| SUPPLIED PASSAGE |

^^^^

Howdy, Neighbors: Long-term study finds a batch of red dwarfs

The galactic neighborhood just got more crowded. Astronomers have found 20 previously unknown star systems that lie within 33 light-years of Earth. All the stars are faint, low-mass objects called red dwarfs, which rank among the most prevalent stars in the Milky Way.

THE STARS NEXT DOOR. A pair of red dwarfs, dubbed SCR 0630-7643, shown in this artist’s representation, is one of 20 newfound star systems that lie within 33 light-years of Earth. Z. Deretsky/NSF

The team discovered the star systems—2 triplets, 3 pairs, and 15 single stars—using a telescope at the Cerro Tololo Inter-American Observatory near La Serena, Chile. Since 1999, the astronomers have been monitoring hundreds of stars, looking for motions indicating that some might lie close to the solar system.

Todd Henry of Georgia State University in Atlanta and his colleagues describe their findings in the December Astronomical Journal.

The newfound neighbors offer fresh data on the frequency with which stars have partners, notes Henry. The growing census of nearby stars also provides new places to search for extrasolar planets.

“Red dwarf stars … are the closest and most numerous stars to us, so they are the best places to look for planets,” comments theorist Alan Boss of the Carnegie Institution of Washington (D.C.).

Nearby stars reveal their distances from Earth by tracing tiny ellipses in the sky—a consequence of Earth’s orbit around the sun. The greater the apparent motion, the nearer the star. Henry’s team has concentrated on red dwarfs, which range in size from about a tenth to half the mass of the sun. The dwarfs are among the dimmest stars and so have taken a long time to find.

^^^^

| DATA |
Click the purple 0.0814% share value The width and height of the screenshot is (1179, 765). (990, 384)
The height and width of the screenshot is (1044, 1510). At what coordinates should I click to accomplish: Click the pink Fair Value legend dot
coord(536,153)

^^^^

| TASK INSTRUCTIONS |
A. The article about newly found red dwarfs breaks the 20 star systems down by how many stars each contains. List each kind of system with its count.
B. Reproduce the red dwarf article verbatim, everything from "The team discovered" down to "December Astronomical Journal.".

| EXERCISE SOLUTIONS |
A.
- Triplets: 2
- Pairs: 3
- Single stars: 15

B.
The team discovered the star systems—2 triplets, 3 pairs, and 15 single stars—using a telescope at the Cerro Tololo Inter-American Observatory near La Serena, Chile. Since 1999, the astronomers have been monitoring hundreds of stars, looking for motions indicating that some might lie close to the solar system.

Todd Henry of Georgia State University in Atlanta and his colleagues describe their findings in the December Astronomical Journal.